%%

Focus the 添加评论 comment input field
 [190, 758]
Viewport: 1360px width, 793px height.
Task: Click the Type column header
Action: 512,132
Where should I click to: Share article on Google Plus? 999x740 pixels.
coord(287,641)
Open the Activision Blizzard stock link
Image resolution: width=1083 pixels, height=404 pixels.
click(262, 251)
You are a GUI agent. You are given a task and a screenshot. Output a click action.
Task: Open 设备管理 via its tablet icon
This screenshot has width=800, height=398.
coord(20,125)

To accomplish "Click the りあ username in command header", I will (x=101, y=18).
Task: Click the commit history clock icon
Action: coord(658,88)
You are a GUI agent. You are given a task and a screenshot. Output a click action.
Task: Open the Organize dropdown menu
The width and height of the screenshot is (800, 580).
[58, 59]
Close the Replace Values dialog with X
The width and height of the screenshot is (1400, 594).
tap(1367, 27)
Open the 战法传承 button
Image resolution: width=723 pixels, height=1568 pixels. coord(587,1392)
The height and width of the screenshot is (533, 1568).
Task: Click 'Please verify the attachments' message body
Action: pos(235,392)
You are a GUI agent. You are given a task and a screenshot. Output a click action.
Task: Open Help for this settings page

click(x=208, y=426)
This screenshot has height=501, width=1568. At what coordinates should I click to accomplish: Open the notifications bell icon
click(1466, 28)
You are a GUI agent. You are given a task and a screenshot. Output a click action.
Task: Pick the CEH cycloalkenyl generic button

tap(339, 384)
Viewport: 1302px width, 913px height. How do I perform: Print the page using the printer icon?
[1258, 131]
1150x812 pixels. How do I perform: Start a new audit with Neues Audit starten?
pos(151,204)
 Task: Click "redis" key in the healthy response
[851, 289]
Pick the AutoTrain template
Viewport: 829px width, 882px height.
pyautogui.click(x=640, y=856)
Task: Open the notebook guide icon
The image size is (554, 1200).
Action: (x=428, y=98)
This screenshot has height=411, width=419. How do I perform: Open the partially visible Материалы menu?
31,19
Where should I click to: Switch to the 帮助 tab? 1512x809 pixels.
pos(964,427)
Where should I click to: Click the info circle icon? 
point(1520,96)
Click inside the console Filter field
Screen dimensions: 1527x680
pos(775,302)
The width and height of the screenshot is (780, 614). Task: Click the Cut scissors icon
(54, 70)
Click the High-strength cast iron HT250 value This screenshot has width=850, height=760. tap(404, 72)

%%

BRIEF: Each line of the material above needs to be returned exactly as written.

SOLUTION TO THIS EXERCISE:
Focus the 添加评论 comment input field
 [190, 758]
Viewport: 1360px width, 793px height.
Task: Click the Type column header
Action: 512,132
Where should I click to: Share article on Google Plus? 999x740 pixels.
coord(287,641)
Open the Activision Blizzard stock link
Image resolution: width=1083 pixels, height=404 pixels.
click(262, 251)
You are a GUI agent. You are given a task and a screenshot. Output a click action.
Task: Open 设备管理 via its tablet icon
This screenshot has width=800, height=398.
coord(20,125)

To accomplish "Click the りあ username in command header", I will (x=101, y=18).
Task: Click the commit history clock icon
Action: coord(658,88)
You are a GUI agent. You are given a task and a screenshot. Output a click action.
Task: Open the Organize dropdown menu
The width and height of the screenshot is (800, 580).
[58, 59]
Close the Replace Values dialog with X
The width and height of the screenshot is (1400, 594).
tap(1367, 27)
Open the 战法传承 button
Image resolution: width=723 pixels, height=1568 pixels. coord(587,1392)
The height and width of the screenshot is (533, 1568).
Task: Click 'Please verify the attachments' message body
Action: pos(235,392)
You are a GUI agent. You are given a task and a screenshot. Output a click action.
Task: Open Help for this settings page

click(x=208, y=426)
This screenshot has height=501, width=1568. At what coordinates should I click to accomplish: Open the notifications bell icon
click(1466, 28)
You are a GUI agent. You are given a task and a screenshot. Output a click action.
Task: Pick the CEH cycloalkenyl generic button

tap(339, 384)
Viewport: 1302px width, 913px height. How do I perform: Print the page using the printer icon?
[1258, 131]
1150x812 pixels. How do I perform: Start a new audit with Neues Audit starten?
pos(151,204)
 Task: Click "redis" key in the healthy response
[851, 289]
Pick the AutoTrain template
Viewport: 829px width, 882px height.
pyautogui.click(x=640, y=856)
Task: Open the notebook guide icon
The image size is (554, 1200).
Action: (x=428, y=98)
This screenshot has height=411, width=419. How do I perform: Open the partially visible Материалы menu?
31,19
Where should I click to: Switch to the 帮助 tab? 1512x809 pixels.
pos(964,427)
Where should I click to: Click the info circle icon? 
point(1520,96)
Click inside the console Filter field
Screen dimensions: 1527x680
pos(775,302)
The width and height of the screenshot is (780, 614). Task: Click the Cut scissors icon
(54, 70)
Click the High-strength cast iron HT250 value This screenshot has width=850, height=760. tap(404, 72)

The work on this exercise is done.